The face of first contact: What real aliens might look like

TENTACLED monsters, pale skinny humanoids, shimmery beings of pure energy... When it comes to the question of what alien life forms might look like, we are free to let our imagination roam. The science-in-waiting of extraterrestrial anatomy has yet to acquire its first piece of data, so nobody knows what features we will behold if and when humans and aliens come face-to-face. Or face to squirmy something.

Despite this lack of hard evidence, a blend of astronomy and earthly biology offers some clues to what is out there. A few bold scientists are even willing to make an educated guess at the nature of aliens that might exist on faraway worlds.

What these extraterrestrials will be like depends on where and how we expect to meet them. Barring the appearance of flying saucers, there are two broad possibilities: either we have a close encounter with our neighbours by visiting the planets and moons next door; or we make an interstellar phone call to creatures inhabiting much more distant planets that circle alien suns. These two options have different implications for the shape of what we find living there.

What extraterrestrials will look like depends on where and how we meet them.

If first contact turns out to be within our solar system, then at least we have some prior knowledge about the available habitats. Several spots might be suitable for Earth-like life based on carbon biochemistry and using water as a solvent. The subsoil of Mars may be warm enough to host microbes akin to Earth's bacteria, for example, and there could be larger beasts swimming in the watery oceans of some outer moons of the solar system - especially Jupiter's moon Europa. There's every chance that a deep aquatic ocean lies beneath Europa's ice, stretching right down to the moon's rock core, where volcanic vents pump out hot, nutrient-rich water.

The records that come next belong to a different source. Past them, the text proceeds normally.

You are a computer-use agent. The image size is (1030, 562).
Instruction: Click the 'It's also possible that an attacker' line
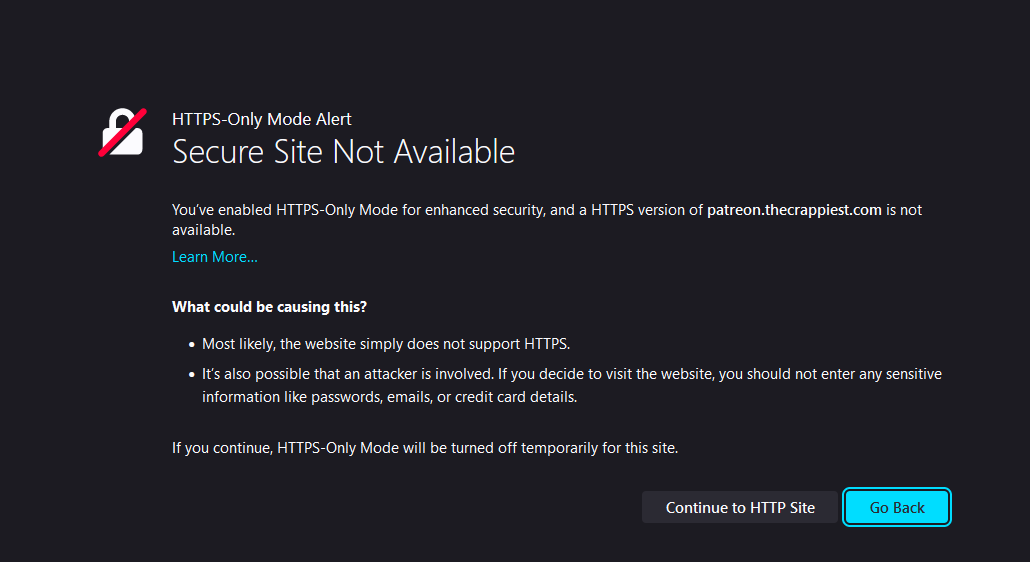pos(571,374)
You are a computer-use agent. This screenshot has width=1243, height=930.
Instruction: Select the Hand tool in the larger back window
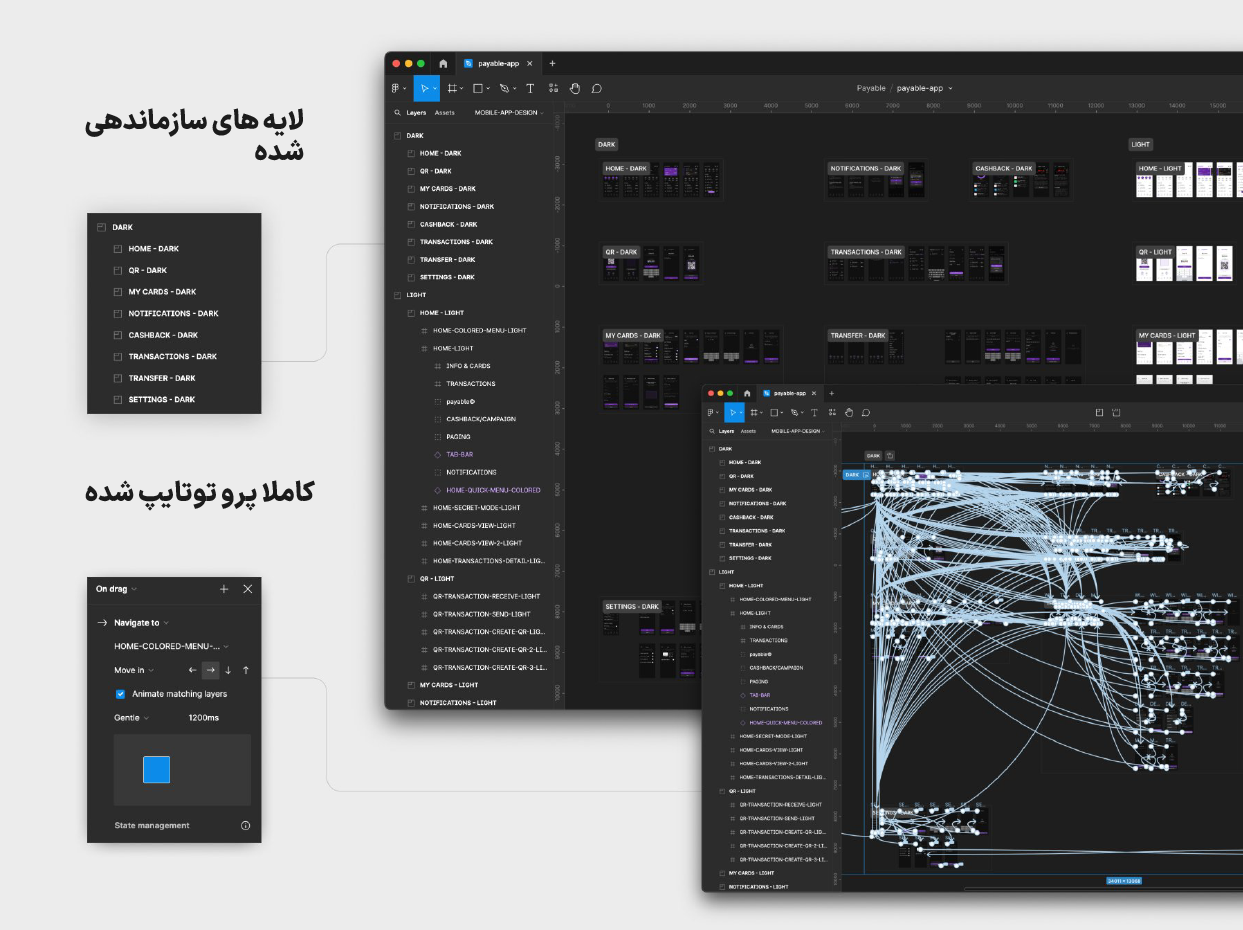click(575, 88)
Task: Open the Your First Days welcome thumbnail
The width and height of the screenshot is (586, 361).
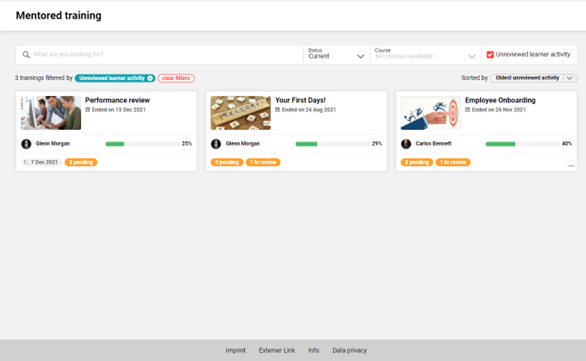Action: click(x=241, y=113)
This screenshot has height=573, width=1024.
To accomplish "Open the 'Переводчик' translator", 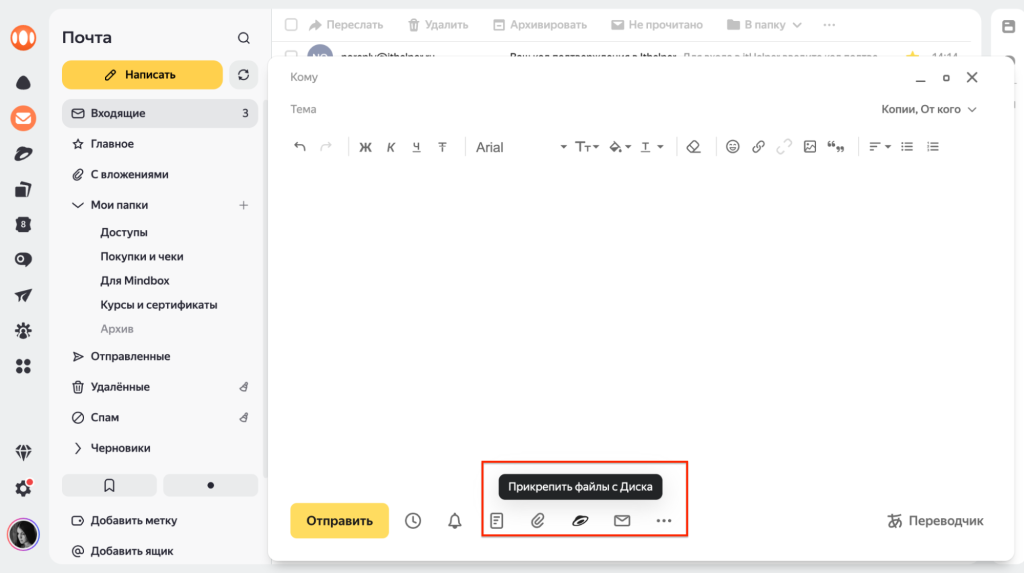I will click(935, 521).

Astrobiologist Dirk Schulze-Makuch of Washington State University in Pullman calculates that the energy supplied by these vents could feed a large population of microbes, which in turn could support a pyramid of predators. Europa's top predator, the equivalent of our great white shark, would be a fearsome creature with a mass of - wait for it - about 1 gram. "Europa could support a shrimp-sized organism," he says. There would not be enough prey to feed a viable population of predators bigger than that.

Shrimp-sized doesn't have to mean shrimp-shaped, of course. "It is kind of difficult to say anything about how it would look," says Schulze-Makuch. Even on Earth animals have evolved an astonishing diversity of shapes and body plans, but Schulze-Makuch is nevertheless prepared to speculate. "I would make a guess at something worm-like," he says. "That is a pretty successful kind of organism on Earth."

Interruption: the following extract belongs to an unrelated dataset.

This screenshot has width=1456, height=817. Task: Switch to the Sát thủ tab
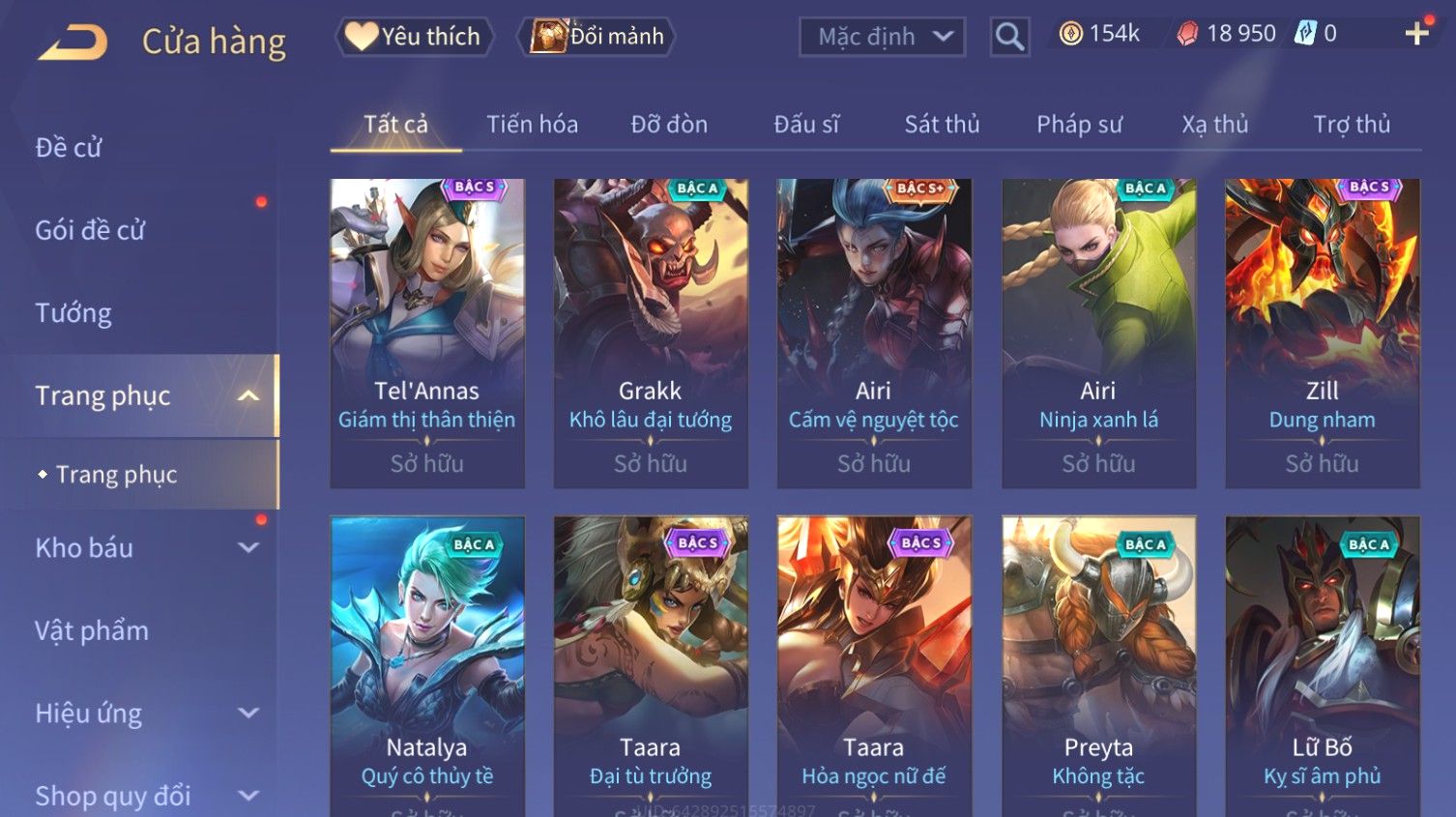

While the hypothetical ice worm of Europa would be swimming about in boring old water, a few astrobiologists are pushing the boat out and pondering the possibility of life that is not water-based. Most places in the solar system are too hot or too cold for liquid water to exist, but there are several other liquids that might host some kind of biochemistry, says Steven Benner of the Foundation for Applied Molecular Evolution in Gainesville, Florida.

The clouds of Venus hold droplets of sulphuric acid, and billions of years ago there may have been pools of the stuff on the planet's surface. Though pretty destructive to bags of water like ourselves, it could be a refreshing draught for beings with the right biochemistry. These acid-dwellers would have to be formed of chemically resistant materials. "Multicellular Venusians living in liquid sulphuric acid could have veins made of glass," Benner suggests, conjuring up visions of delicate, transparent glassware creatures, rolling carefully over the Venusian rocks. But glass is not the only option: more mechanically robust materials would also fit the bill. "There are flexible polymers that are acid-stable, such as Teflon, polyethylene and silicone," Benner points out.

Elsewhere in our solar system, surface lakes and seas exist to this day - though not watery ones. On Saturn's moon Titan, they are formed from a chilled hydrocarbon cocktail of ethane and methane, and Schulze-Makuch speculates about what forms of life they might harbour. "Things might be bigger," is his unexpected conclusion. "Water has a high surface tension, which constrains the volume of single cells. That's why bacteria on Earth are so small." The surface tension in a methane-ethane blend is much lower, so single cells could be enormous, a possibility that Schulze-Makuch has explored in his novel Voids of Eternity. "I have boulder-sized microbes moving over the surface and guzzling up hydrocarbons," he says. "That is science fiction of course, but there may be something in it."

In our eyes, the Titanians might seem pretty laid back. At around 93 kelvin, Titan's seas are very cold and that makes chemical reactions super slow. "Things could be very slow-moving and slow-growing," says Schulze-Makuch. "The lifetime of such an organism may be 10,000 years, or perhaps as much as a million."